Prompt: What is needed here is an exact repetition of the records below, beginning at the line that has "Task: Click the retweet icon below the tweet" and stopping after the line that has "has height=1142, width=952.".

Data records:
● ● ●
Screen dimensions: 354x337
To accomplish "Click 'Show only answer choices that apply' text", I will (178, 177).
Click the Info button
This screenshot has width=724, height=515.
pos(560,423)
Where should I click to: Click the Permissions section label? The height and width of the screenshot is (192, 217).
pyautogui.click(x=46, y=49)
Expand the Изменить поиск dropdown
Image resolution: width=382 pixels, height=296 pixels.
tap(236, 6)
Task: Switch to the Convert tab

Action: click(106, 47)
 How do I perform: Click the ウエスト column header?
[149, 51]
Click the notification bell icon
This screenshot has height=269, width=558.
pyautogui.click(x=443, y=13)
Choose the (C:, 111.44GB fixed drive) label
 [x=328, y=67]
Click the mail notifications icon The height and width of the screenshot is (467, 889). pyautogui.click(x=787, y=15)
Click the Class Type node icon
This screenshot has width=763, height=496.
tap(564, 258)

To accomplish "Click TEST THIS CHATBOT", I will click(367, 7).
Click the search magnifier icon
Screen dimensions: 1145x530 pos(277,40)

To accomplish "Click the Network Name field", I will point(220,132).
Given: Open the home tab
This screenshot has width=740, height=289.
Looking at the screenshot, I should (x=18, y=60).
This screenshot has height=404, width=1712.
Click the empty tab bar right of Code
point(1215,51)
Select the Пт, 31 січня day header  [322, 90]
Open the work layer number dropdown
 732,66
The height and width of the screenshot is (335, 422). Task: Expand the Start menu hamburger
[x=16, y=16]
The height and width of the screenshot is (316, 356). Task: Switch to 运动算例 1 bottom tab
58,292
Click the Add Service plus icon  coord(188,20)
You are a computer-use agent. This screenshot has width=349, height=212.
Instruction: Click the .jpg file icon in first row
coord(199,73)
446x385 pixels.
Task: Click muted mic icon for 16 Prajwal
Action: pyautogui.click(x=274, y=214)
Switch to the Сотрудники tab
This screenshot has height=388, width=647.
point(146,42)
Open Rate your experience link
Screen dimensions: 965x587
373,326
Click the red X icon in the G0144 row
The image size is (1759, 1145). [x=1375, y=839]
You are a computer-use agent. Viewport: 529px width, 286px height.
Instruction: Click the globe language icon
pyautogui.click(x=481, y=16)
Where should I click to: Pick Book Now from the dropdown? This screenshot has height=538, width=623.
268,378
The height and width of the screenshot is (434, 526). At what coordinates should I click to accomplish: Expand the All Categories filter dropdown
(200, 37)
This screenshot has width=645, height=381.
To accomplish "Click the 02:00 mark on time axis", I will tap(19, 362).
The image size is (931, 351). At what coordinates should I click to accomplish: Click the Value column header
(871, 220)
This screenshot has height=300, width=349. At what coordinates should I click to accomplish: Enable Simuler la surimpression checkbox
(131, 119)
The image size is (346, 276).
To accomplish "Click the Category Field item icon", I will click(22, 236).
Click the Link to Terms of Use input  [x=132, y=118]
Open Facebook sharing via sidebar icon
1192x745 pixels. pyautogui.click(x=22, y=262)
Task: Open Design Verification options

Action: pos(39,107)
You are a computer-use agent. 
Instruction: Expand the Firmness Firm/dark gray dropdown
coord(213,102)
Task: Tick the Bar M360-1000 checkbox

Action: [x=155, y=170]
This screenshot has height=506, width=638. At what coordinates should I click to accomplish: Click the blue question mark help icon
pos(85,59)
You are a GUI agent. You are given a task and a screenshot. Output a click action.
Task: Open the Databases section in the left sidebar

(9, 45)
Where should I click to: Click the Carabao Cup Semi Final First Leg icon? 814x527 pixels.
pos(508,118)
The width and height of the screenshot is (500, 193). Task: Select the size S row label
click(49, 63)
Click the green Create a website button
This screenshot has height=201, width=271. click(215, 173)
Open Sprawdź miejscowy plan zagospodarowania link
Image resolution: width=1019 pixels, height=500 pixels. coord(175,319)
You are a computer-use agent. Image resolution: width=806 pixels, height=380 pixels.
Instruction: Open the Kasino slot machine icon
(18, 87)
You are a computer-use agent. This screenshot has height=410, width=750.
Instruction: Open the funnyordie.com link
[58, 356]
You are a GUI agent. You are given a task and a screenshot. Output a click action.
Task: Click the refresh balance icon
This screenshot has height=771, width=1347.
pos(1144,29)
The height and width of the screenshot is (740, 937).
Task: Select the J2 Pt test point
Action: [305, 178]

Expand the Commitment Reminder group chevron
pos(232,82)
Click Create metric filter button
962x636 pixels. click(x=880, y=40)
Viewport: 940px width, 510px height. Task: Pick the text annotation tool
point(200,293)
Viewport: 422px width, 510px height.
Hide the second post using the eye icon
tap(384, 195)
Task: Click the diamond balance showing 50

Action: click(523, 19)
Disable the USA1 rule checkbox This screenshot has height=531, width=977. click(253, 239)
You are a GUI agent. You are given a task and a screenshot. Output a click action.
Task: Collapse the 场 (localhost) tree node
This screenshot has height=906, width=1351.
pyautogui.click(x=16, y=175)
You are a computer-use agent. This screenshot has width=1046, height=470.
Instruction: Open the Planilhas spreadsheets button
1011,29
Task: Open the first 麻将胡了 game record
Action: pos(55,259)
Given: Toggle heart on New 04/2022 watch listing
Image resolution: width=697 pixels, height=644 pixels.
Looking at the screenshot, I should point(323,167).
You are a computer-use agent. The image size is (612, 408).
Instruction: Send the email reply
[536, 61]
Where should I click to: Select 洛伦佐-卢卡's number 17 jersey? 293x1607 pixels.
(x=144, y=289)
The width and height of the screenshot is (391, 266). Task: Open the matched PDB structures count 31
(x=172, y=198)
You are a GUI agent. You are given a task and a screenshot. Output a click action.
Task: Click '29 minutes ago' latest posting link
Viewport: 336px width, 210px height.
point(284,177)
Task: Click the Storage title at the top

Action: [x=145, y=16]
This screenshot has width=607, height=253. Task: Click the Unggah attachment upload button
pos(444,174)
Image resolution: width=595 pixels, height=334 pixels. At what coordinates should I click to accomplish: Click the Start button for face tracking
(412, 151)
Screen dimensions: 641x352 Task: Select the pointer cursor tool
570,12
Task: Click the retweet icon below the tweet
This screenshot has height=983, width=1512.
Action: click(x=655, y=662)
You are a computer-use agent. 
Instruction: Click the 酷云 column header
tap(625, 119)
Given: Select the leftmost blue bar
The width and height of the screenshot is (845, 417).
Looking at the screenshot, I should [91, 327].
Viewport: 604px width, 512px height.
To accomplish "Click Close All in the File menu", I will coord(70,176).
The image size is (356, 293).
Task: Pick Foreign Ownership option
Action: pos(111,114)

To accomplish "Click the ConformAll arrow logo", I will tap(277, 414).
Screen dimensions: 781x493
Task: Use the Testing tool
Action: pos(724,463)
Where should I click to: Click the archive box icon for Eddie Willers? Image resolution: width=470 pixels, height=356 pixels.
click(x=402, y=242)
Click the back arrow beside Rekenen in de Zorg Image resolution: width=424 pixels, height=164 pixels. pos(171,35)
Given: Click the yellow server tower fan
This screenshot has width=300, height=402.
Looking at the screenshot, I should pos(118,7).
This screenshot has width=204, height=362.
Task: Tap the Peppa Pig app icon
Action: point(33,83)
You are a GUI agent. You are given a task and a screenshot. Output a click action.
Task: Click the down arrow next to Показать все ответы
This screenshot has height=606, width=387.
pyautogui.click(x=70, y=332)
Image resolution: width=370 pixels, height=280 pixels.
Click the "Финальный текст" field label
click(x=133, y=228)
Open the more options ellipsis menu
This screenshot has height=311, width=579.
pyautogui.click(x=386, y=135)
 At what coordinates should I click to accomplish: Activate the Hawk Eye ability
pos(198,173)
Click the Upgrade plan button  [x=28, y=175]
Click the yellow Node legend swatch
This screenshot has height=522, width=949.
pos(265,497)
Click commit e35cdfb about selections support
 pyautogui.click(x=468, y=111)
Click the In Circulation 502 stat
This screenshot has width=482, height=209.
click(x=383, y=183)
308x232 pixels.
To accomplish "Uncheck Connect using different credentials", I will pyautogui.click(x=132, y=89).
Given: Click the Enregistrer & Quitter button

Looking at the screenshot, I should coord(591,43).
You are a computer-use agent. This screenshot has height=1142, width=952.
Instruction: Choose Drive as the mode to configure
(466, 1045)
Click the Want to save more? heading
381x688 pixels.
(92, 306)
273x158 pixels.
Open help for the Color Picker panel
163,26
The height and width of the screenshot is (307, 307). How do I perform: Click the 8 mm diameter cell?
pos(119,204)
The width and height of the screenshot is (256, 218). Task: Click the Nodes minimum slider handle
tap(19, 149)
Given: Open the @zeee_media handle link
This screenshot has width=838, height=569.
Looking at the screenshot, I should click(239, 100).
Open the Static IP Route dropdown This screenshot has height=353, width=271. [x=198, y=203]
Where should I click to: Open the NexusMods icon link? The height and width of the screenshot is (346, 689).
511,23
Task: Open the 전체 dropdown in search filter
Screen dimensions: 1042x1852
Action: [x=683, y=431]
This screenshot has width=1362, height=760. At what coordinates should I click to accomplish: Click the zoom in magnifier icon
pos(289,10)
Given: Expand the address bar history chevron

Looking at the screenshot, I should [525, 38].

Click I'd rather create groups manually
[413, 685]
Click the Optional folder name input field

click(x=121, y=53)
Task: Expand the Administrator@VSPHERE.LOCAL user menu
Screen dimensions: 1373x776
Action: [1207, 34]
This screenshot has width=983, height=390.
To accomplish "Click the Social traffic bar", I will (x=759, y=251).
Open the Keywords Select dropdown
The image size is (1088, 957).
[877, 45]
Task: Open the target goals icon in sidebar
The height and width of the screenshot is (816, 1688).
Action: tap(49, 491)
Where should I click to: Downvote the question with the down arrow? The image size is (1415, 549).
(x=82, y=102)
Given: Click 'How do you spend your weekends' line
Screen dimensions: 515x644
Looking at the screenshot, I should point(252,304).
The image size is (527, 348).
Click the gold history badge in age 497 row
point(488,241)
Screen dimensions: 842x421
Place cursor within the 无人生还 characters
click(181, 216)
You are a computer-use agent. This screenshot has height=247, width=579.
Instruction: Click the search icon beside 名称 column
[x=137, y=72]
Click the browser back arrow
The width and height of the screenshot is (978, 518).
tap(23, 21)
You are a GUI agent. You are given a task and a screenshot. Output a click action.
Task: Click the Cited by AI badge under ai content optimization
● ● ●
Answer:
Task: Click the retweet icon below the tweet
This screenshot has height=983, width=1512.
Action: click(x=655, y=662)
You are a computer-use agent. 
Instruction: Click the 酷云 column header
tap(625, 119)
Given: Select the leftmost blue bar
The width and height of the screenshot is (845, 417).
Looking at the screenshot, I should [91, 327].
Viewport: 604px width, 512px height.
To accomplish "Click Close All in the File menu", I will coord(70,176).
The image size is (356, 293).
Task: Pick Foreign Ownership option
Action: pos(111,114)

To accomplish "Click the ConformAll arrow logo", I will tap(277, 414).
Screen dimensions: 781x493
Task: Use the Testing tool
Action: pos(724,463)
Where should I click to: Click the archive box icon for Eddie Willers? Image resolution: width=470 pixels, height=356 pixels.
click(x=402, y=242)
Click the back arrow beside Rekenen in de Zorg Image resolution: width=424 pixels, height=164 pixels. pos(171,35)
Given: Click the yellow server tower fan
This screenshot has width=300, height=402.
Looking at the screenshot, I should pos(118,7).
This screenshot has width=204, height=362.
Task: Tap the Peppa Pig app icon
Action: point(33,83)
You are a GUI agent. You are given a task and a screenshot. Output a click action.
Task: Click the down arrow next to Показать все ответы
This screenshot has height=606, width=387.
pyautogui.click(x=70, y=332)
Image resolution: width=370 pixels, height=280 pixels.
Click the "Финальный текст" field label
click(x=133, y=228)
Open the more options ellipsis menu
This screenshot has height=311, width=579.
pyautogui.click(x=386, y=135)
 At what coordinates should I click to accomplish: Activate the Hawk Eye ability
pos(198,173)
Click the Upgrade plan button  [x=28, y=175]
Click the yellow Node legend swatch
This screenshot has height=522, width=949.
pos(265,497)
Click commit e35cdfb about selections support
 pyautogui.click(x=468, y=111)
Click the In Circulation 502 stat
This screenshot has width=482, height=209.
click(x=383, y=183)
308x232 pixels.
To accomplish "Uncheck Connect using different credentials", I will pyautogui.click(x=132, y=89).
Given: Click the Enregistrer & Quitter button

Looking at the screenshot, I should coord(591,43).
You are a computer-use agent. This screenshot has height=1142, width=952.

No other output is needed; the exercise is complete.